● **TASK PROMPT**: Write the entries below out again exactly, but skip the pictures.
● ● ● ● ●
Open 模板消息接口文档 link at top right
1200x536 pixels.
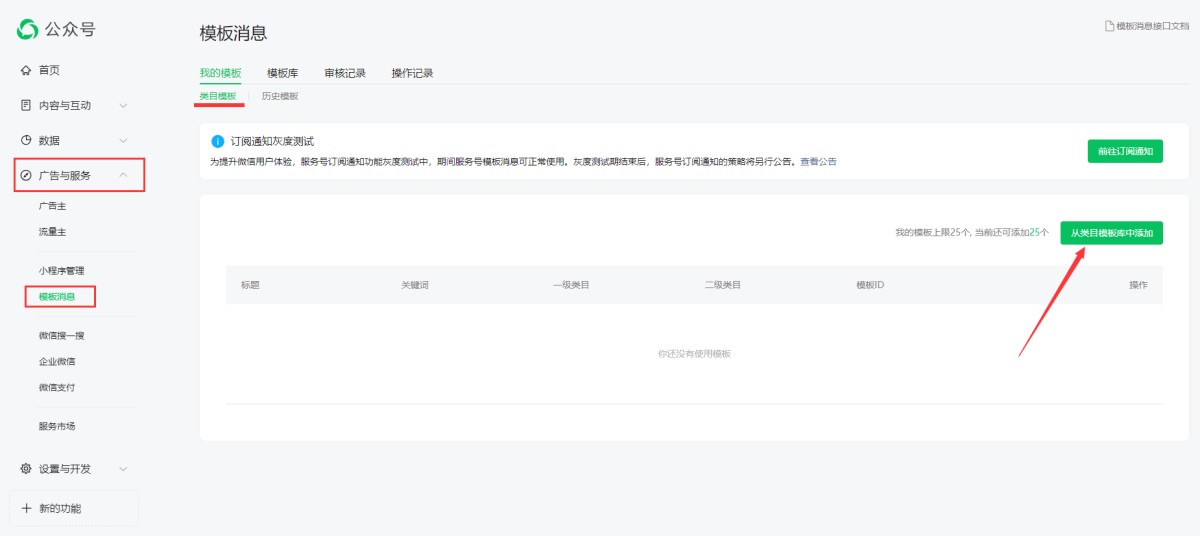(x=1146, y=26)
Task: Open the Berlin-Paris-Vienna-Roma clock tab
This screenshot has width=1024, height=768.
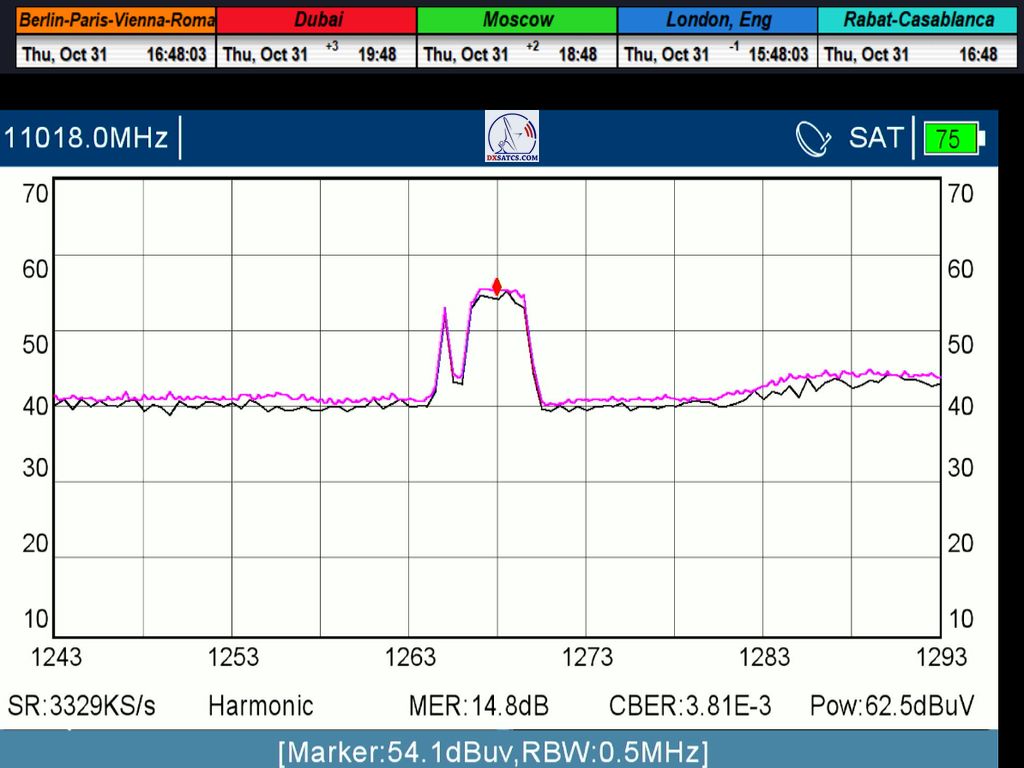Action: pos(116,20)
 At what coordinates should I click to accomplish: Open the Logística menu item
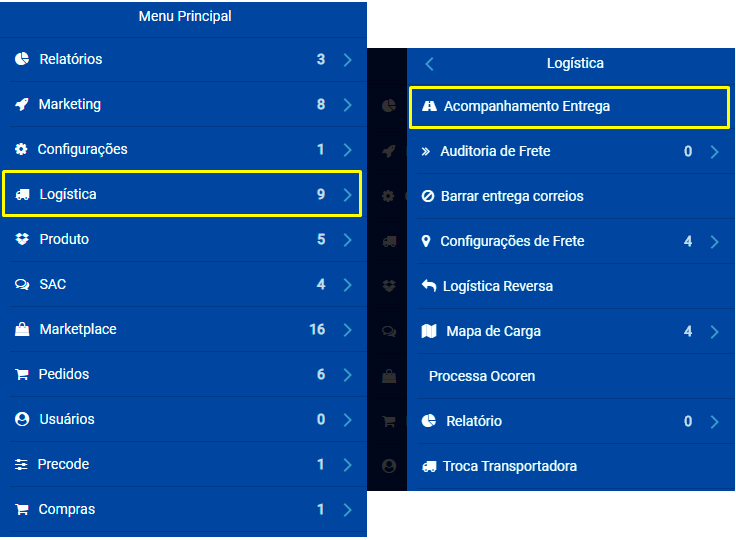pyautogui.click(x=182, y=194)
● ● ● ● ●
● **RESPONSE BELOW**:
Open 模板消息接口文档 link at top right
1200x536 pixels.
(x=1146, y=26)
Task: Open the Berlin-Paris-Vienna-Roma clock tab
This screenshot has width=1024, height=768.
Action: pos(116,20)
 At what coordinates should I click to accomplish: Open the Logística menu item
pyautogui.click(x=182, y=194)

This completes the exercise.